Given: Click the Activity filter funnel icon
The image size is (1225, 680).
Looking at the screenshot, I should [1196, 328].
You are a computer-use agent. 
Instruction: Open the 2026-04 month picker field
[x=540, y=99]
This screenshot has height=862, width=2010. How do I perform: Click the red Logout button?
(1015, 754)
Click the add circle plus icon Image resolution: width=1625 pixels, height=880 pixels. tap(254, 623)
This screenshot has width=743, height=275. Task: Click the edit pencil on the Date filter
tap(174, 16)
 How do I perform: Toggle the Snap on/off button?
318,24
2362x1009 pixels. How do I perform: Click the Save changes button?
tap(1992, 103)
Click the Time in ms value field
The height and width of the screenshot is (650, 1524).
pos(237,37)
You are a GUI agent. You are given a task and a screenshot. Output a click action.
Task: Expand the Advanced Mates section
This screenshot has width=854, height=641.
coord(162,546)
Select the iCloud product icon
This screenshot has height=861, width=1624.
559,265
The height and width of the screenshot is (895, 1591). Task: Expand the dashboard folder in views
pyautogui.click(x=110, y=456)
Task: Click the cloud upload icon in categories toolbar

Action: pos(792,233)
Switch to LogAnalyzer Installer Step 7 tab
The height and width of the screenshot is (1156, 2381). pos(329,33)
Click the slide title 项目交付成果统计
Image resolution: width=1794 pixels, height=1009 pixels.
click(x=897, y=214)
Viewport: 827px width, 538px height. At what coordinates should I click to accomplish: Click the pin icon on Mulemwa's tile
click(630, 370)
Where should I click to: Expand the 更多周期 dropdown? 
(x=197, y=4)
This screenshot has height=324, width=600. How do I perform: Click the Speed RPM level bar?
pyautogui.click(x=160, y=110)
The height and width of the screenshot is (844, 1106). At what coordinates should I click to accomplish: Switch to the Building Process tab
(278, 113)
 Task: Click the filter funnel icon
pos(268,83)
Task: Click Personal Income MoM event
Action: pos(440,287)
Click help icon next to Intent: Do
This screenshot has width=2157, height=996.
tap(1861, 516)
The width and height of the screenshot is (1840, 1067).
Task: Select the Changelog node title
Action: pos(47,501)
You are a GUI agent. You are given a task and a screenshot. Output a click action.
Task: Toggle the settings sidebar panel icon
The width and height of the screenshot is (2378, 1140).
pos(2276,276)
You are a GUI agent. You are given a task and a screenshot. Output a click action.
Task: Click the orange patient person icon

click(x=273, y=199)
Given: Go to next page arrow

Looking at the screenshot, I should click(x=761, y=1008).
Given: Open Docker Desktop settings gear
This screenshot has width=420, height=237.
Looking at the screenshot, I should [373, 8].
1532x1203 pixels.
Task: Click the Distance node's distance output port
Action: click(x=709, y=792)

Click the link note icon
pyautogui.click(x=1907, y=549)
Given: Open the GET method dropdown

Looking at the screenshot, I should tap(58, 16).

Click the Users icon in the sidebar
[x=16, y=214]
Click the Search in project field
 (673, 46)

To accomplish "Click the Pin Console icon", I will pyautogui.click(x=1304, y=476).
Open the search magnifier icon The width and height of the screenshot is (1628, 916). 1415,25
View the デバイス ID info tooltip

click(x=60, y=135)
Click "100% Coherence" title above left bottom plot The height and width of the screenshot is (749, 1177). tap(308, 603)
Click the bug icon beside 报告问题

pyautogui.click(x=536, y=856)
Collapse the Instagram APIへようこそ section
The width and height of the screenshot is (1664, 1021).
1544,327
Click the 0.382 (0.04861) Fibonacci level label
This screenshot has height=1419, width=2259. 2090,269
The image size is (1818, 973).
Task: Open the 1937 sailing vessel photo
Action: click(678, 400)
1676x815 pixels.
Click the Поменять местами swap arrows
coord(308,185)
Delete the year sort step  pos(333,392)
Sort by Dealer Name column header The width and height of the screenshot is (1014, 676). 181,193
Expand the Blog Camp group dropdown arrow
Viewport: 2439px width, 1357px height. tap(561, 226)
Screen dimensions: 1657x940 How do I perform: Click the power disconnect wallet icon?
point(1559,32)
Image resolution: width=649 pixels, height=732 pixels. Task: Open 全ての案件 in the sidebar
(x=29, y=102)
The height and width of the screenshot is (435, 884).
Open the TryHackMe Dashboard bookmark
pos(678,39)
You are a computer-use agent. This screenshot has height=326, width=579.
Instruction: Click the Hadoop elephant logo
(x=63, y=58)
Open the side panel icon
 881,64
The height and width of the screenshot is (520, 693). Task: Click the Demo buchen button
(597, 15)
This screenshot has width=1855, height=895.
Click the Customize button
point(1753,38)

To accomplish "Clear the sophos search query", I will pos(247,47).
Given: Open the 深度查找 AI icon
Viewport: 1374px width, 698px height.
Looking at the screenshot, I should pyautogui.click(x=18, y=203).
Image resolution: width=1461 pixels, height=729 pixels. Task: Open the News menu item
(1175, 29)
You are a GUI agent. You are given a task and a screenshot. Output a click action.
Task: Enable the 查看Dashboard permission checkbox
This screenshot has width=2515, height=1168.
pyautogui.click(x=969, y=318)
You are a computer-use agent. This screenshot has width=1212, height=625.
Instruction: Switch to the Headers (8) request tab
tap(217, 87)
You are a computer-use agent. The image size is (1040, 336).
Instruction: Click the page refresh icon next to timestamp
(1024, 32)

__Exercise__
What is needed is an exact copy of the entries from their first line down to the line with "Task: Toggle the settings sidebar panel icon", that line included, and nothing beyond it.

__Reply to the exercise__
Given: Click the Activity filter funnel icon
The image size is (1225, 680).
Looking at the screenshot, I should [1196, 328].
You are a computer-use agent. 
Instruction: Open the 2026-04 month picker field
[x=540, y=99]
This screenshot has height=862, width=2010. How do I perform: Click the red Logout button?
(1015, 754)
Click the add circle plus icon Image resolution: width=1625 pixels, height=880 pixels. tap(254, 623)
This screenshot has width=743, height=275. Task: Click the edit pencil on the Date filter
tap(174, 16)
 How do I perform: Toggle the Snap on/off button?
318,24
2362x1009 pixels. How do I perform: Click the Save changes button?
tap(1992, 103)
Click the Time in ms value field
The height and width of the screenshot is (650, 1524).
pos(237,37)
You are a GUI agent. You are given a task and a screenshot. Output a click action.
Task: Expand the Advanced Mates section
This screenshot has width=854, height=641.
coord(162,546)
Select the iCloud product icon
This screenshot has height=861, width=1624.
559,265
The height and width of the screenshot is (895, 1591). Task: Expand the dashboard folder in views
pyautogui.click(x=110, y=456)
Task: Click the cloud upload icon in categories toolbar

Action: pos(792,233)
Switch to LogAnalyzer Installer Step 7 tab
The height and width of the screenshot is (1156, 2381). pos(329,33)
Click the slide title 项目交付成果统计
Image resolution: width=1794 pixels, height=1009 pixels.
click(x=897, y=214)
Viewport: 827px width, 538px height. At what coordinates should I click to accomplish: Click the pin icon on Mulemwa's tile
click(630, 370)
Where should I click to: Expand the 更多周期 dropdown? 
(x=197, y=4)
This screenshot has height=324, width=600. How do I perform: Click the Speed RPM level bar?
pyautogui.click(x=160, y=110)
The height and width of the screenshot is (844, 1106). At what coordinates should I click to accomplish: Switch to the Building Process tab
(278, 113)
 Task: Click the filter funnel icon
pos(268,83)
Task: Click Personal Income MoM event
Action: pos(440,287)
Click help icon next to Intent: Do
This screenshot has width=2157, height=996.
tap(1861, 516)
The width and height of the screenshot is (1840, 1067).
Task: Select the Changelog node title
Action: pos(47,501)
You are a GUI agent. You are given a task and a screenshot. Output a click action.
Task: Toggle the settings sidebar panel icon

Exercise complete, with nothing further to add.